Libia. L'inferno del centro migranti di Zintan: nessuna protezione anti Covid mentre si muore di fame, stenti e tubercolosi
La Repubblica
La drammatica testimonianza di Kidane, uno dei 700 ospiti del campo a sud ovest di Tripoli. "Costretti a dormire in 24 in una cella di sei metri quadrati, è impossibile difenderci dal virus"

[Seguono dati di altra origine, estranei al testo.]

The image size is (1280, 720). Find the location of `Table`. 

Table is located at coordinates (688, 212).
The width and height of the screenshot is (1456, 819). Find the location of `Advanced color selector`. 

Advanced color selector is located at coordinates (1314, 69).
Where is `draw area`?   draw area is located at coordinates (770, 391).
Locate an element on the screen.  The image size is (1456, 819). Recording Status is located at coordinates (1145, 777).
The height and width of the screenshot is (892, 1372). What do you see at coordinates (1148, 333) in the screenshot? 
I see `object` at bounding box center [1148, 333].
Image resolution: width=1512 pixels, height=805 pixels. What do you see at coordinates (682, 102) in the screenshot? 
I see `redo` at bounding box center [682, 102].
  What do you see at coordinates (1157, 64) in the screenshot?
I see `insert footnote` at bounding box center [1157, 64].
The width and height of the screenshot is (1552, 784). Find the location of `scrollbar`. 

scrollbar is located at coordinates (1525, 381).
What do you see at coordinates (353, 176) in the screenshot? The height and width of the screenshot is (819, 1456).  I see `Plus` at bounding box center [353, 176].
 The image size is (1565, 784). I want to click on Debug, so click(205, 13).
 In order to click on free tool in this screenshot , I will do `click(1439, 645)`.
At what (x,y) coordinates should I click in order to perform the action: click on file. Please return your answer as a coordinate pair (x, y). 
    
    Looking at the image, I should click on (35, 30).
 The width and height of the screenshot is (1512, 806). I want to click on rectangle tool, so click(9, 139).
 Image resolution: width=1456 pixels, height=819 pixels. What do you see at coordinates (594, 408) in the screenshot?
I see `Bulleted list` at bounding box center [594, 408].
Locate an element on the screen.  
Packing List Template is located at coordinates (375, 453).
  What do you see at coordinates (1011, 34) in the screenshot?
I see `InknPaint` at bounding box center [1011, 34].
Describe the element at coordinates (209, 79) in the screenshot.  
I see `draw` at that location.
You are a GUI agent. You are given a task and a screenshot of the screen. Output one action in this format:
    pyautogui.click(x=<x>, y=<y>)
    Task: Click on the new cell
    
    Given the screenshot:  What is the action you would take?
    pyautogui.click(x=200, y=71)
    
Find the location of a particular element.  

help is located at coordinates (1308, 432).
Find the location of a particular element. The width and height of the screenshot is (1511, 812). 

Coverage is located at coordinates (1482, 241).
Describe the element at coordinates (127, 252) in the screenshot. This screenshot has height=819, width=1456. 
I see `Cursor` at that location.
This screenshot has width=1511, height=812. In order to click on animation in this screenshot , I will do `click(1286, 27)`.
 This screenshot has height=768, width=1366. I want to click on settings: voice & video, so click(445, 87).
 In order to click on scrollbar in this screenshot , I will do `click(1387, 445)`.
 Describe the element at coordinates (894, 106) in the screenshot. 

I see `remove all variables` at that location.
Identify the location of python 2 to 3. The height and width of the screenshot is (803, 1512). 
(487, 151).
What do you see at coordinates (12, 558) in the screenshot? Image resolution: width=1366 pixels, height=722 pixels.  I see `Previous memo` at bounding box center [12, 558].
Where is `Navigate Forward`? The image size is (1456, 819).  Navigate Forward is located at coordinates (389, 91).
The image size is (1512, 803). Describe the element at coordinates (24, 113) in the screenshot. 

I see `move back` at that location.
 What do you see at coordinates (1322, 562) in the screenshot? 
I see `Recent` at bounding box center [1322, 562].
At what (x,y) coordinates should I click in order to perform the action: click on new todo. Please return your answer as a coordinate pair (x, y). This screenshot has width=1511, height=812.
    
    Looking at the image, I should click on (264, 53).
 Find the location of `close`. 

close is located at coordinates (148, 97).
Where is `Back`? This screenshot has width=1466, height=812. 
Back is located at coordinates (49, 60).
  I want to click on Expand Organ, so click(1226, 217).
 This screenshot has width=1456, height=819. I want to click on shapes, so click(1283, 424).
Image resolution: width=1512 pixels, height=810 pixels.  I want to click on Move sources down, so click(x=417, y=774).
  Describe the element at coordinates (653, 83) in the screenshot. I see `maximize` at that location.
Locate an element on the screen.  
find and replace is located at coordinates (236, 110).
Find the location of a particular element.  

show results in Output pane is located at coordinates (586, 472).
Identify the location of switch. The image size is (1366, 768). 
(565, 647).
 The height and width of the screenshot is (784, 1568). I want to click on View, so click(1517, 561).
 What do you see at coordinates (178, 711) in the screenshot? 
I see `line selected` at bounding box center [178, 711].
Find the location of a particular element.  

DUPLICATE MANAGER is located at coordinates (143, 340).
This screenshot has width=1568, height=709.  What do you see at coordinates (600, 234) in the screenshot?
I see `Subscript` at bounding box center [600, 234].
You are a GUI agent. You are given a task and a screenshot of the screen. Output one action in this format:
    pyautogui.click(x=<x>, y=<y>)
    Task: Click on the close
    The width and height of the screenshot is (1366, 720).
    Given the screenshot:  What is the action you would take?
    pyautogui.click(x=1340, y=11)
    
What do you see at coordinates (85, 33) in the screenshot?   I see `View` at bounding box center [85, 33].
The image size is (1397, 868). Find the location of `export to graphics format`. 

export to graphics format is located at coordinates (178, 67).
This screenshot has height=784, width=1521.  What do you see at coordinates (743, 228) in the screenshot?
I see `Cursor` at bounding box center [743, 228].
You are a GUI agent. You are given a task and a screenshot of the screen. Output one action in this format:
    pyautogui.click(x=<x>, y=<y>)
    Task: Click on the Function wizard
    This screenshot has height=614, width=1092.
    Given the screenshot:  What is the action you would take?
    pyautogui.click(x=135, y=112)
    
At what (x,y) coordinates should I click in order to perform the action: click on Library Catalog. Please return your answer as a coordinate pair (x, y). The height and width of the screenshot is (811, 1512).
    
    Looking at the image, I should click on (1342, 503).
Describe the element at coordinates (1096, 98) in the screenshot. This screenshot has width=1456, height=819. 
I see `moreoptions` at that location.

A 160 chilometri a sud-ovest di Tripoli c'è un non luogo dove Kidane (il nome è di fantasia ndr)e altri cinquecento eritrei ed etiopi sono rinchiusi da un anno e nove mesi. Sono richiedenti asilo con bisogno di protezione internazionale, registrati dall'Alto Commissariato Onu per i rifugiati come tali. Eppure, come tali, incredibilmente abbandonati. Sospesi nel niente. E stanno morendo uno dopo l'altro.
Non sanno quando usciranno, non sanno se usciranno, hanno già visto 25 persone crollare a terra e morire di fame, stenti e tubercolosi.
Come se non bastasse, sono assediati dal Covid-19, che non ha risparmiato la Libia precipitata da mesi nella guerra civile. Ma in questo non luogo nel distretto di Al-Jabal al-Gharbi che risponde al nome di “Centro governativo di Zintan” non esiste possibilità di difesa dal virus.
Non c'è acqua per lavarsi, non c'è sapone, non ci sono mascherine e il distanziamento sociale è impossibile anche solo da immaginare.
“Dormiamo in ventiquattro in una cella due metri per tre”, racconta Kidane, eritreo di 30 anni, uno dei pochissimi detenuti che ha il cellulare. Due metri per tre, cioè sei metri quadrati. Ventiquattro persone. “Sì sì, hai capito bene...”, ripete. Kidane è anche riuscito a girare un breve filmato nel cortile del Centro di Zintan, dove l'unico riparo dal sole bollente è un coperchio di latta.